(Stored dataset entries)
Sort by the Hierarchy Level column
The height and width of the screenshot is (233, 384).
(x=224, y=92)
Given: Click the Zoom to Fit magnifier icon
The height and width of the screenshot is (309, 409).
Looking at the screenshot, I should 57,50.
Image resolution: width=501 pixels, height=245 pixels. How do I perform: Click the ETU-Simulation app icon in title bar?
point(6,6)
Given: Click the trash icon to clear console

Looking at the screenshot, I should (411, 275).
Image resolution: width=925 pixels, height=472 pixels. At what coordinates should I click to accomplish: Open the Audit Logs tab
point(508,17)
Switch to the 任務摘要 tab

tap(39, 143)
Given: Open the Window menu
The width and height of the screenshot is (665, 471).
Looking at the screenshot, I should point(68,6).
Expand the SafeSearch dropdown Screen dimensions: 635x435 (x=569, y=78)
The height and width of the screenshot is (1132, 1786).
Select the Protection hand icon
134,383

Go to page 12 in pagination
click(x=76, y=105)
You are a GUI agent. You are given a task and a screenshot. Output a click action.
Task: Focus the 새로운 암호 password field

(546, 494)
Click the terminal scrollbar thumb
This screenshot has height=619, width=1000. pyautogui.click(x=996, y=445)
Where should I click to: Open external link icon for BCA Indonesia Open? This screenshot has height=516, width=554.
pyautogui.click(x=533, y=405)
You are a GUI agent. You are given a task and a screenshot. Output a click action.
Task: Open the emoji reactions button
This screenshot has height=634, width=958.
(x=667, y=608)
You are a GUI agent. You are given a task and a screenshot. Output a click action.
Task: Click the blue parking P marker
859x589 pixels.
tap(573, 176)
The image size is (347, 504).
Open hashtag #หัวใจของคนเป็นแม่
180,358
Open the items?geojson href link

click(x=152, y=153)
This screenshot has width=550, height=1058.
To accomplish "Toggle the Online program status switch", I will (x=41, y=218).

INSTRUCTION:
Copy out every entry above, line for line and unchanged.

EXPECTED OUTPUT:
Sort by the Hierarchy Level column
The height and width of the screenshot is (233, 384).
(x=224, y=92)
Given: Click the Zoom to Fit magnifier icon
The height and width of the screenshot is (309, 409).
Looking at the screenshot, I should 57,50.
Image resolution: width=501 pixels, height=245 pixels. How do I perform: Click the ETU-Simulation app icon in title bar?
point(6,6)
Given: Click the trash icon to clear console

Looking at the screenshot, I should (411, 275).
Image resolution: width=925 pixels, height=472 pixels. At what coordinates should I click to accomplish: Open the Audit Logs tab
point(508,17)
Switch to the 任務摘要 tab

tap(39, 143)
Given: Open the Window menu
The width and height of the screenshot is (665, 471).
Looking at the screenshot, I should point(68,6).
Expand the SafeSearch dropdown Screen dimensions: 635x435 (x=569, y=78)
The height and width of the screenshot is (1132, 1786).
Select the Protection hand icon
134,383

Go to page 12 in pagination
click(x=76, y=105)
You are a GUI agent. You are given a task and a screenshot. Output a click action.
Task: Focus the 새로운 암호 password field

(546, 494)
Click the terminal scrollbar thumb
This screenshot has height=619, width=1000. pyautogui.click(x=996, y=445)
Where should I click to: Open external link icon for BCA Indonesia Open? This screenshot has height=516, width=554.
pyautogui.click(x=533, y=405)
You are a GUI agent. You are given a task and a screenshot. Output a click action.
Task: Open the emoji reactions button
This screenshot has height=634, width=958.
(x=667, y=608)
You are a GUI agent. You are given a task and a screenshot. Output a click action.
Task: Click the blue parking P marker
859x589 pixels.
tap(573, 176)
The image size is (347, 504).
Open hashtag #หัวใจของคนเป็นแม่
180,358
Open the items?geojson href link

click(x=152, y=153)
This screenshot has width=550, height=1058.
To accomplish "Toggle the Online program status switch", I will (x=41, y=218).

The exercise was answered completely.